Somos, en cierto modo, los guardianes de pequeños tesoros que con los años se transforman en recuerdos. También están los objetos más pequeños. Tengo una bolsita de piedras de la orilla del Mar Negro que un amigo me obsequió, un llavero sin llaves, la invitación a la boda de mi amiga, el primer pulso que tejí, la discografía completa de Pink Floyd en cassettes, el primer reloj que tuve, una postal de cumpleaños de las que se escucha música, la cucharita con la que alimentaban a mi papá siendo bebé, la primera muñeca que compraron, las fotos que hice con una Zenit cuando de fotografía quise aprender…

Si mi mamá revela sus arsenales, hasta telas de sus 15 aparecerán. Y algunas pertenencias de mi abuelo, y los dientes míos y de mi hermano que, evidentemente, ningún Ratón Pérez se llevó; y las peinetas de sus outfits de los años 80, y los dibujos que le hice de niña y hasta los lazos, de aquellos grandes, que me obligaba a usar en mis trenzas.

 Son detalles, quizá mínimos, pero juntos forman el mapa de la vida de cada cual. No se ven ni se tocan a diario, aunque el día que nos sorprenden mientras otra cosa buscamos, la nostalgia irrumpe. No guardamos cosas, no, sino fragmentos de quienes fuimos, de quienes amamos y de los momentos que me construyeron.

Ciertamente hay límites. No se trata de convertirse en hoarders, término que se refiere a las personas que acumulan objetos inservibles durante años, y que leí por primera vez en el libro Desde los blancos manicomios, de Margarita Mateo. 

Dicen los expertos que las personas que padecen ese trastorno obsesivo compulsivo se sienten inseguras y descompensadas si botan algo, y por eso las cosas los dominan y sus vidas se circunscriben a crear espacios para acomodar esas cosas que son más dueñas de sus espacios que ellos mismos. 

Tampoco se trata de recurrir a crear una despensa singular con aquello que tiene valor y que algún día, tal vez, cuando sea necesario usar, probablemente no haya en ninguna parte. Entonces de la mágica gaveta puede aparecer el tornillo ideal, o la tela idónea para el disfraz de la nieta, o el zipper salvado de una mochila rota… lo inimaginable.

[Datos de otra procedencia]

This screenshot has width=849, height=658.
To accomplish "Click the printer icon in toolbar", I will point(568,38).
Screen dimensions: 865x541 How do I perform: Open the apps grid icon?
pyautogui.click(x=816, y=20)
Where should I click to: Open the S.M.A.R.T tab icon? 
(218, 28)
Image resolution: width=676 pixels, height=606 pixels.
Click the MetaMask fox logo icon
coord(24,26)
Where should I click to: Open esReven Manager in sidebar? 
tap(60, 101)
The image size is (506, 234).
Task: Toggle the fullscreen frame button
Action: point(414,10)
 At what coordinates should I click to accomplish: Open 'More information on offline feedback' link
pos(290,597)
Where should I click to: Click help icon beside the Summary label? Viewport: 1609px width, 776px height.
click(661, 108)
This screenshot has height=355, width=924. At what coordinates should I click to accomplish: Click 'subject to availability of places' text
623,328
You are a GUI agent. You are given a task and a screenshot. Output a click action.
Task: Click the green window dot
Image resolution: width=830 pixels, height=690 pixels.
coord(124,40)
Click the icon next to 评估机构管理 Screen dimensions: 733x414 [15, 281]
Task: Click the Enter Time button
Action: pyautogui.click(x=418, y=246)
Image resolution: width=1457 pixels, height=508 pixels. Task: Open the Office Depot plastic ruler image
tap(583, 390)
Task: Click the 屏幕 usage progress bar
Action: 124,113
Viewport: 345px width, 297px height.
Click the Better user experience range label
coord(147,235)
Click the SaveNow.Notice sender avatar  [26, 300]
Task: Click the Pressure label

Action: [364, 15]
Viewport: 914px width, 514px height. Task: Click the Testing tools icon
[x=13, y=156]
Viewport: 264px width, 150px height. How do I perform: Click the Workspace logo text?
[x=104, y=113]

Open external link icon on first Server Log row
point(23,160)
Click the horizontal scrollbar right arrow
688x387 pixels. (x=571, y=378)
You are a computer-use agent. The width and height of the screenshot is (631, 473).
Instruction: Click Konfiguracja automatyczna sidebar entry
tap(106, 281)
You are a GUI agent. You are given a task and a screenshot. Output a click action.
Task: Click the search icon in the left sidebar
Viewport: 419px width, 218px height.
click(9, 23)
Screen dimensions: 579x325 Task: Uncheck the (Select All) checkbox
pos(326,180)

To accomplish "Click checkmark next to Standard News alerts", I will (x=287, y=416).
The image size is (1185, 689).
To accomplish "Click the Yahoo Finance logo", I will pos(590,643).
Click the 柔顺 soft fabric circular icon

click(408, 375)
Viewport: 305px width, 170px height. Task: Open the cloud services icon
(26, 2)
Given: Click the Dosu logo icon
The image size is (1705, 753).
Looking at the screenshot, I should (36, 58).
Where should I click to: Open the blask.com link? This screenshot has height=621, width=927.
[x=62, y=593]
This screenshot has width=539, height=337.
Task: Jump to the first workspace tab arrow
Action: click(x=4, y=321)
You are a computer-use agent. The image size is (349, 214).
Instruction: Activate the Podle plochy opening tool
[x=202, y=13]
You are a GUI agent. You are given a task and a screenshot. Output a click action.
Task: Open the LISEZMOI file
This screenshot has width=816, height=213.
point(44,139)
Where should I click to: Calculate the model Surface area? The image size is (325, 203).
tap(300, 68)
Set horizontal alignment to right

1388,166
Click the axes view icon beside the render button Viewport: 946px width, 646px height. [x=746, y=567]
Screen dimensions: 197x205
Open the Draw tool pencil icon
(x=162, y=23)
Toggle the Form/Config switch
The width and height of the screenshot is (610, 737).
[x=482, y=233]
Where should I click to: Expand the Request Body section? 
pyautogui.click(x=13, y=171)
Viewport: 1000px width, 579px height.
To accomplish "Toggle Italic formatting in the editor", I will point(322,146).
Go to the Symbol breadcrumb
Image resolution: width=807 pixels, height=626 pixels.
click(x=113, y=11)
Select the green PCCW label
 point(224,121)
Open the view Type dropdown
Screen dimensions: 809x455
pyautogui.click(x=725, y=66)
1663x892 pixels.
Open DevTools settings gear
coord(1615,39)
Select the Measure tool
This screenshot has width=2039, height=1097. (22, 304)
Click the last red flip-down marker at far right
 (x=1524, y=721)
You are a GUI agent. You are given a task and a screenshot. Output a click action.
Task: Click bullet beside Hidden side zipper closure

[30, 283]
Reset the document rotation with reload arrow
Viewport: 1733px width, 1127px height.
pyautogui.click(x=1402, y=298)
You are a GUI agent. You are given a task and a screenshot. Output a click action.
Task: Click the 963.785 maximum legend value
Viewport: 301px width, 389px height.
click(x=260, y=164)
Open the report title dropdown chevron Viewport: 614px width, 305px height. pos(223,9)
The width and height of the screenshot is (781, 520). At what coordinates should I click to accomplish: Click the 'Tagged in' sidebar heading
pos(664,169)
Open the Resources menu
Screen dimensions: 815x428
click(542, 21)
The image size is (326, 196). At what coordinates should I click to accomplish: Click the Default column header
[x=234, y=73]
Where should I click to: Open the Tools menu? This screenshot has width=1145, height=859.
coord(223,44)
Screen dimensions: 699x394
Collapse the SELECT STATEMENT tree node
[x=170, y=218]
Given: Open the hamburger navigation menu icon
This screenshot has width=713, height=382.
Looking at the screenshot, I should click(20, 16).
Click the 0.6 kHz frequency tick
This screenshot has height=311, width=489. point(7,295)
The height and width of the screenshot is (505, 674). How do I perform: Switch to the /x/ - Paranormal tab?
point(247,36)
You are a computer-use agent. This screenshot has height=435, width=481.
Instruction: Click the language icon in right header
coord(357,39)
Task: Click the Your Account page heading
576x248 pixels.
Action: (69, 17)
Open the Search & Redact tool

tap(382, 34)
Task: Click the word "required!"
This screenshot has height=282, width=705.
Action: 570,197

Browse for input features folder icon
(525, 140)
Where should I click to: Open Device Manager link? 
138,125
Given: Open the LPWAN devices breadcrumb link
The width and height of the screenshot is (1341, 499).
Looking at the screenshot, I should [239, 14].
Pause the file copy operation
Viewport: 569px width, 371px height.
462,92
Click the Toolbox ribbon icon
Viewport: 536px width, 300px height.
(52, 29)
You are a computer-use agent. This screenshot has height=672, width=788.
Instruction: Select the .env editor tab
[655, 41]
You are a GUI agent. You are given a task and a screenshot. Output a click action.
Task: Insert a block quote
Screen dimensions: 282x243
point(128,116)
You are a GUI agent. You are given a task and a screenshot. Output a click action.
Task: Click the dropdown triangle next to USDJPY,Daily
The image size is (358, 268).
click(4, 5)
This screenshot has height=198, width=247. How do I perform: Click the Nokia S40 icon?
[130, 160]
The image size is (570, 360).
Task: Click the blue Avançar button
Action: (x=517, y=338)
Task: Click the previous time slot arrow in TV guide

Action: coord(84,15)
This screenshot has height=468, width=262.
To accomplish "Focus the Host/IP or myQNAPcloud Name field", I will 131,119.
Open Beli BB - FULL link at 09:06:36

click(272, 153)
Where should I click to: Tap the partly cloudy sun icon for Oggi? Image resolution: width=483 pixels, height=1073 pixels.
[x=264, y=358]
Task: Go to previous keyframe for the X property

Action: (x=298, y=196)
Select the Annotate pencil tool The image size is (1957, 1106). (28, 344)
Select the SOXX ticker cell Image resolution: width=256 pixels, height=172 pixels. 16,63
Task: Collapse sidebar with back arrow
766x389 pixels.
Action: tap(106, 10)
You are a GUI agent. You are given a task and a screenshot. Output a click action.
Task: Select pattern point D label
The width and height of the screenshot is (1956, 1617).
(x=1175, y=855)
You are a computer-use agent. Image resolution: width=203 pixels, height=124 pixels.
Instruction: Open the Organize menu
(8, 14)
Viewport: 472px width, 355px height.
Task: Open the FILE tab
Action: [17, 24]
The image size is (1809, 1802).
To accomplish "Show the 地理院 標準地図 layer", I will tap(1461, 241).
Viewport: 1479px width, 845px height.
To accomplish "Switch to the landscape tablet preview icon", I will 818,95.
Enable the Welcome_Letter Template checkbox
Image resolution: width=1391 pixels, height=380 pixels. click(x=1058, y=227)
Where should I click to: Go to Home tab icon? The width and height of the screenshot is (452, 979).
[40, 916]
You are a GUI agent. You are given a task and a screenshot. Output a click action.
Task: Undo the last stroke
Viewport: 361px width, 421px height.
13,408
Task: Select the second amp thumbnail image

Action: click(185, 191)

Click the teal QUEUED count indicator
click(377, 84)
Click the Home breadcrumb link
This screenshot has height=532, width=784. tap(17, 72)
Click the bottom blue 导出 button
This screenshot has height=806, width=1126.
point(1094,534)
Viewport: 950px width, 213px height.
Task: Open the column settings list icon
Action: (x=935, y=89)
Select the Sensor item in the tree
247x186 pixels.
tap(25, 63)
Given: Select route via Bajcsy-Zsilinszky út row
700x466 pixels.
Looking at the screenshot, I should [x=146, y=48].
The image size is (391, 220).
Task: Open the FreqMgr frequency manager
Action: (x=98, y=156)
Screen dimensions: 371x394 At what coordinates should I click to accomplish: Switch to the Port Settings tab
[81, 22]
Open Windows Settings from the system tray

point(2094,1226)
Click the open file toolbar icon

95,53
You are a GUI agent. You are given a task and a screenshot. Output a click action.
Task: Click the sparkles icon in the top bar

Me refiero, y sé que usted me ha entendido, a cuando guardamos algo —no por el apego material—, sino por el deseo de conservar lo intangible, de resistirse al paso del tiempo. 

Cada objeto es un ancla, un recordatorio de que, aunque todo cambie, hay algo de nosotros que permanece, escondido en los rincones, esperando ser recordado. Y no es que olvidemos, aunque la vida vaya aprisa, pero es que de vez en cuando es preciso sentir ese salto en el estómago cuando la memoria es seducida por eso que ni recordábamos haber guardado.